Дорога катится вниз; дребезжит, грохочет повозка; Бога и всех чертей поминает бедолага раненый. Даже второй, что поспокойнее, и тот поднимается на локте под шинелью. На его белом, неестественно ощетинившемся лице отчетливо проступает гримаса страдания. Катя на передке заикающимся от тряски голосом успокаивает:
— Счас, счас, родненькие… Счас…
Мы быстро спускаемся по отлогому склону и, проехав короткую, обсаженную вербами греблю, сворачиваем в улицу. Но по улице не проедешь. Впереди, перегородив дорогу, урчит многосильный «студебекер». Из приоткрытой дверцы кабины высовывается шофер, привычным движением руля он помаленьку сдает назад. У плетня спиной к нам кто-то в полушубке командует нервным осипшим голосом:
— Лево руля! Лево! Еще лево! Давай, давай!..

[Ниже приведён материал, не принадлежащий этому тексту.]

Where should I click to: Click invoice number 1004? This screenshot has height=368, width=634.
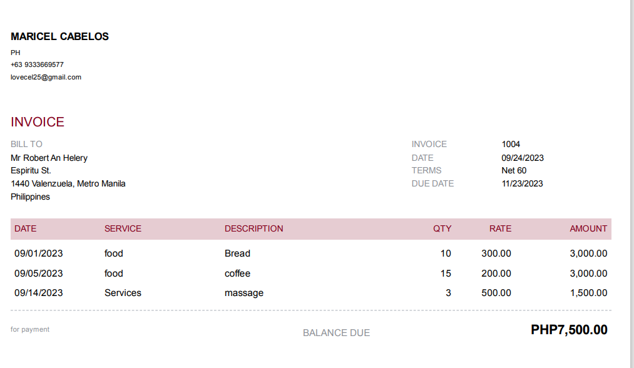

«Студебекер» пролезает в непомерно узкие для него ворота, тяжелыми скатами вминает снег, и вдруг обмазанный глиной плетень с хрустом кладется на землю. Человек в полушубке вскидывает кулаки:
— Куда даешь?! Куда даешь, собачий ты сын? Где у тебя глаза? Где глаза у тебя, я спрашиваю?
Он почти в бешенстве подскакивает к кабине, кажется, вот-вот набросится на шофера. Но не набрасывается, и шофер неожиданно спокойно басит:
— Во лбу глаза, товарищ капитан.
— Во лбу? — удивляется капитан. — Разве они у тебя во лбу? В другом месте они у тебя! Давай вперед!
— Стой, — говорю я.
Ездовой придерживает коней. Катя соскакивает с передка.
— Товарищ капитан!
Капитан не слышит или не хочет слышать. Отступив на шаг, он снова кричит шоферу:
— Вперед и право руля! Еще, еще право! Давай, давай!
— Капитан! В степи танки! Кому доложить?
Катя вплотную подступает к командиру. Я слезаю с повозки и на одной ноге тоже скачу к нему.
— Товарищ капитан! Там немецкие танки! — надеюсь я удивить его этим сообщением. Но капитан будто не слышит.
— Право, еще право! Так, так! — Он приседает, заглядывая под кузов машины.
«Студебекер», урча, как рассерженный мамонт, начинает въезжать во двор.
— Что, танки? Много? — И сразу же к шоферу: — Давай, давай! Прошло! — с облегчением объявляет он и будто впервые замечает рядом меня с Катей. — Танки! Немецкие! Вы слышите? — кричит Катя. — Вот турнут, будет вам тогда «давай, давай».
— Что? — удивляется капитан, и осипший голос его снова становится сварливым. — А что вы на меня кричите? Что я — ИПТД? Идите в артполк и докладывайте. Мне приказано, я ДОП разгружаю.